Replacing the letters and the diary, I gathered everything in my arms. I had to get back to my car and out of here before she came home. I hurried down the stairs, dropping the flashlight and almost tripping over it, recovering and then almost tripping over the dog, pausing for a second at the bottom to collect myself.

All at once the dog whined and raced to the screen door, wagging furiously. I followed, standing very still behind it, listening, barely breathing. Before I heard anything I could see the small bright headlights of a car way down below, coming fitfully up the long drive. The dog was scratching at the door. Almost without thinking, I rushed into the kitchen, grabbed the matchbook from the table, and slipped past the dog onto the porch. I shot down the steps and ran for the back.

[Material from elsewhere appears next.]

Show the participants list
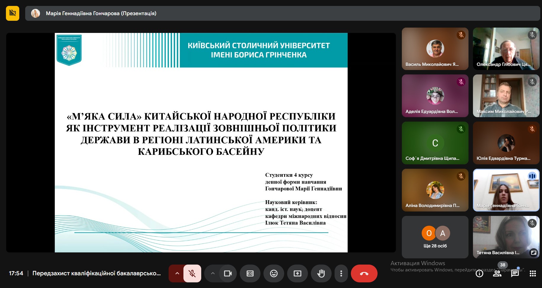Image resolution: width=542 pixels, height=288 pixels. pyautogui.click(x=497, y=273)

When I rounded the corner I could hear the unmistakable asthmatic wheeze of her car as it crested the ridge halfway to the house.

In the backyard I set the box down and opened it, crumpling some of the papers on top, fumbling with the matches as I tore them off and tried to strike them, dropping each one I managed to light into the box. At first the points of flame burned like votive candles, one for each match. Before long, though, the dry papers were on fire, roaring and crackling, giving off heat. I could hear the dog barking its head off inside the house. Watching the blaze as it ebbed and then strengthened, turning the letters to ashes, I heard the car come to a stop in front. She called to the dog and then she called my name. The car door slammed, then the screen door, and then the backyard was bathed in weak yellow light. Smoke was getting in my eyes and nose and I was starting to feel light-headed when I looked up and saw her face in the dining room window.